Description
The owner of this tree isn't maintaining it and it is dead and positioned with ivy, oak, and sumac. It is massive and caused damage to property as well. My drive way has been damaged due to this owner not removing the tre. The tree is dropping dead branches all over and damaging the roof as well. Such a big tree should not be planted between two homes. This issue needs to be resolved ASAP. Come out and check the tree out and see for yourself how big of a problem it is. Thank you
also asked...
Q. Is the problem blight (trash, etc) outside, or is it a problem with the building (illegal use, housing code violation, etc)?
A. Building Problem
A. Building Problem
9 Comments
An anonymous SeeClickFix user (Registered User)
XYZ (Registered User)
LCI Citywide Helper (Verified Official)
Tree issues of this nature are a civil matter between two property owners. LCI staff can't make a determination about the tree's health during the non-growing season (unless there are broken hanging limbs that pose a danger). Staff will take a look at the tree.
The State of Connecticut offers this guidance: https://www.cga.ct.gov/2015/rpt/pdf/2015-R-0278.pdf
You may want to have a licensed arborist inspect the subject tree. You may also want to send your neighbor a certified letter to provide notice if the arborist concludes the tree is an issue.
Edgewood Place (Registered User)
LCI Citywide Helper (Verified Official)
Concerned Individual (Registered User)
Since I live in and own the house next door to 43 West Park and have had problems with that tree (and its owner for whom it is solely property to rent out) for the 20 years I have lived here, I beg to differ with the LCI comment above. I have filed complaint after complaint with LCI, especially in the past year about the situation.They sent an inspector out at least three or four times during the spring and summer months (which negates their statement that "... LCI staff can't make a determination about the tree's health during the non-growing season (unless there are broken hanging limbs that pose a danger)." While I don't have the exact dates of their visits in front of me, I do have them in my records should anyone wish to question the fact. So they did see it on several occasions during the growing season and remarked that, except for it being covered from the ground to the top of the tree with entangling poison ivy, poison sumac, and poison elm vines, it did indeed look as if it were dying. I was left with the impression that they intended to do something about the situation based on one parting comment from an inspector that "you have to understand these things take lots and lots of time before you realize action has been taken."

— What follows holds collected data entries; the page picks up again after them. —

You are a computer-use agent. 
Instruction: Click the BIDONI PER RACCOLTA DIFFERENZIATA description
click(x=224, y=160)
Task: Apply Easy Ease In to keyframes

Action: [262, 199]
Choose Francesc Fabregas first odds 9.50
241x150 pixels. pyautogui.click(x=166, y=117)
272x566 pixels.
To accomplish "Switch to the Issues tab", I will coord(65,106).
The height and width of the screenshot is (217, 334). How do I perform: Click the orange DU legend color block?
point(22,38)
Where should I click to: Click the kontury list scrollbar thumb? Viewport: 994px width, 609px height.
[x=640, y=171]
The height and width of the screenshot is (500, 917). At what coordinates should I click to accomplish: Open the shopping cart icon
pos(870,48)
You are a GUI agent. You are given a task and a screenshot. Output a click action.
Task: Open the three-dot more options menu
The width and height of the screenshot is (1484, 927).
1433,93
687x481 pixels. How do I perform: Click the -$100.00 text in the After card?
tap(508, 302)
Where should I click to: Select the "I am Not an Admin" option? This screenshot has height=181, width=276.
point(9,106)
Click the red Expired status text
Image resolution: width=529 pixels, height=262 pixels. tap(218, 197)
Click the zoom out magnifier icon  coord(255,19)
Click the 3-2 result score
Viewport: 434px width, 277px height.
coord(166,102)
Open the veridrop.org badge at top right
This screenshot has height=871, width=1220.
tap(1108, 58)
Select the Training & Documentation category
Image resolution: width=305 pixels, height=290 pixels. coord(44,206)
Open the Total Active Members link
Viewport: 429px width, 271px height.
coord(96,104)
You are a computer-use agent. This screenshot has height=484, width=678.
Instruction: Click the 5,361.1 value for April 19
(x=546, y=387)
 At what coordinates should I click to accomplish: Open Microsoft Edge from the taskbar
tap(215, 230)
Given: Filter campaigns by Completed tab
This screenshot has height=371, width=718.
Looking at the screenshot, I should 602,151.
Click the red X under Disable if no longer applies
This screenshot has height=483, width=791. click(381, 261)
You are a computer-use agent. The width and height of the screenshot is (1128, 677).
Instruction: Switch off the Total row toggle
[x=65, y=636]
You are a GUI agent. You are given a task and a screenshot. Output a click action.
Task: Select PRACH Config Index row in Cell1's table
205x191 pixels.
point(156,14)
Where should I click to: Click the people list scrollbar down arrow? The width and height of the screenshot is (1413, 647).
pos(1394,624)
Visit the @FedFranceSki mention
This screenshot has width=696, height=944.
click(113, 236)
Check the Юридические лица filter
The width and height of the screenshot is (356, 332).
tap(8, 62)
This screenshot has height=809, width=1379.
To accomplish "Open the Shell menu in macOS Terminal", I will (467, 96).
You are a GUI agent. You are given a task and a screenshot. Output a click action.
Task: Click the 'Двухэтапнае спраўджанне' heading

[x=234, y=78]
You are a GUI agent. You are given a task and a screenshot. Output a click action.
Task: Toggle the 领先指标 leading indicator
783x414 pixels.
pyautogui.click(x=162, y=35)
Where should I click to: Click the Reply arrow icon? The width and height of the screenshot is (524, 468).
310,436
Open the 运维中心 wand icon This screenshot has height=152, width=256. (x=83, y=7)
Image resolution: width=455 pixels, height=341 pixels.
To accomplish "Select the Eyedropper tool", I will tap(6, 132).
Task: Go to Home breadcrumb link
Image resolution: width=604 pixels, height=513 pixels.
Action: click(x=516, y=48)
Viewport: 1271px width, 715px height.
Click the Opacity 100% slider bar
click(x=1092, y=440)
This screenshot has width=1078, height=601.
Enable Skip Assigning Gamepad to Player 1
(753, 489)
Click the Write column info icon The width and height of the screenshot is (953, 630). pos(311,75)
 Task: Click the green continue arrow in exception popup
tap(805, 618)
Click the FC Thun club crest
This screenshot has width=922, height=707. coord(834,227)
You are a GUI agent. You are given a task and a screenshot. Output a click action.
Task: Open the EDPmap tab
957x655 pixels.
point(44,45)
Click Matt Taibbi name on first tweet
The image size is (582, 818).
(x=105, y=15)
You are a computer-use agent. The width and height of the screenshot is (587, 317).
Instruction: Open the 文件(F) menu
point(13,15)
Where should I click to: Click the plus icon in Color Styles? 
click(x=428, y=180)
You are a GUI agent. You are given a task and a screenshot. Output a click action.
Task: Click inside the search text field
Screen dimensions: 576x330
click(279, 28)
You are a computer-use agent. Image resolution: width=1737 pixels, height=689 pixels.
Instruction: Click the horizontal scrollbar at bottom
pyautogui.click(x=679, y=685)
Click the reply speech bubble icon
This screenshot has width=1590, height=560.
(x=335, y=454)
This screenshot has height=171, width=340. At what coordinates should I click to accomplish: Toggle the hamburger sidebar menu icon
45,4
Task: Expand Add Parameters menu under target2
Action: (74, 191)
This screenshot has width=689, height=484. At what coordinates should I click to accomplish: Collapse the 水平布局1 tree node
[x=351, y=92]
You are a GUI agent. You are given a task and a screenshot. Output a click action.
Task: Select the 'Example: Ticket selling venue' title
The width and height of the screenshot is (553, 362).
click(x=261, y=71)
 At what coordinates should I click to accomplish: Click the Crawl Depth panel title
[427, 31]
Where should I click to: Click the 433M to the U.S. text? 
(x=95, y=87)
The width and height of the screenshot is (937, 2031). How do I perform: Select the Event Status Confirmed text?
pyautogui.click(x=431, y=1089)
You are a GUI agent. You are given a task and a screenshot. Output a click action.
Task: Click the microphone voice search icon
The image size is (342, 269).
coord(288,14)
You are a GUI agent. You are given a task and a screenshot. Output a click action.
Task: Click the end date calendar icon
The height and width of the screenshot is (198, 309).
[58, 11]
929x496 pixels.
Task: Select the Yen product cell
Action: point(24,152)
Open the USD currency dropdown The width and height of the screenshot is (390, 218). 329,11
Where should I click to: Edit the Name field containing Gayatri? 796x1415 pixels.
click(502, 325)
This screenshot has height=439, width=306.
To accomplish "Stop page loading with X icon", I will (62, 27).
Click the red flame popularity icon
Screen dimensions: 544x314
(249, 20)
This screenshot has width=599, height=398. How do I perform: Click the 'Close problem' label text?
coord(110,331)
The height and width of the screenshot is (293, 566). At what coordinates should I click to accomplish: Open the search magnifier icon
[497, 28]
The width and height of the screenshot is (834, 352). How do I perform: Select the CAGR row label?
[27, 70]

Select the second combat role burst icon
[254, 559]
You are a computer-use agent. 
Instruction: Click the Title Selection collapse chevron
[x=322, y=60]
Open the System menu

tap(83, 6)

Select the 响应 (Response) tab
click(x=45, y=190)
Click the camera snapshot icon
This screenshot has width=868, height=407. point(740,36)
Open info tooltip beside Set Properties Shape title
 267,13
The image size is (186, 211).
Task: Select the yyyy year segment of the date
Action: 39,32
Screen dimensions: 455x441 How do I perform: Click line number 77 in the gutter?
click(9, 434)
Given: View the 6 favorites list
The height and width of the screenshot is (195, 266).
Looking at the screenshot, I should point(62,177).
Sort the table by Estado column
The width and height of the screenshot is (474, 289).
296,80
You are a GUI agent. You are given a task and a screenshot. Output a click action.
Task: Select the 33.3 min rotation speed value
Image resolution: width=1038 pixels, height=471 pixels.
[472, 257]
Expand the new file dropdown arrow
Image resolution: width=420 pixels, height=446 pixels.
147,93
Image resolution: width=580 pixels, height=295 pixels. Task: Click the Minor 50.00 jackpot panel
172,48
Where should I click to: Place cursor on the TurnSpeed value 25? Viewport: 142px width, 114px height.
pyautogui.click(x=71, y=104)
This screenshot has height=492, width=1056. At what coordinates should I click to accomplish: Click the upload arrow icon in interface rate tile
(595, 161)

My driveway is a series of cracked, fragmented, broken up and raised areas, with there being as much as an 8 inch difference between two adjoining spots where one side has sunk into the ground while the other has literally been raised far above by that tree's roots, which can be clearly seen since they have pushed far above ground level.In taking the garbage out one evening a little over a month ago, my foot caught in the raised area and I was quite literally thrown backwards, hitting the asphalt hard from my neck to my legs, missing no bones in between. This situation would have been horrific under any circumstances, but as a result of a hit and run accident three weeks following my husband's memorial ten years ago, and seven failed spinal surgeries over the course of ten years, I am now considered "disabled." I called LCI to report the accident and their reply was what they wrote above: "Tree issues of this nature are a civil matter between two property owners." I never heard another word from them and unfortunately the fall did extensive further damage to the degree that I am now enduring escalating neurological problems to my upper and lower extremities.
And I did have licensed arborists inspect the tree on several times throughout the twenty years I have been here (which I told the LCI inspectors), each of whom concurred that the tree was sick (and getting sicker) and should come down before the winds from some storm cause it to fall and create irreparable damage to one or both of the houses and everything in between. My problem was that I neglected to have them write a written report stating that fact.
I also completely fail to understand why "LCI Citywide Helper assigned this issue to LCI Beaver Hills," which is no where near the West Park Avenue locale.
XYZ (Registered User)
Content blocked by rejections (Registered User)
The complainant blames everybody, parsing LCI down to its "Helpers".
In for a Penny in for a pound it seems.
The resident @ "next to 43" would be well born to file a private civil suit.
Buck up, hire an Attorney and keep the City out of it.
Otherwise....nothing will happen.
Best wishes
クローズド LCI Citywide Helper (Verified Official)
Please see guidance from the State of CT about tree issues between neighbors.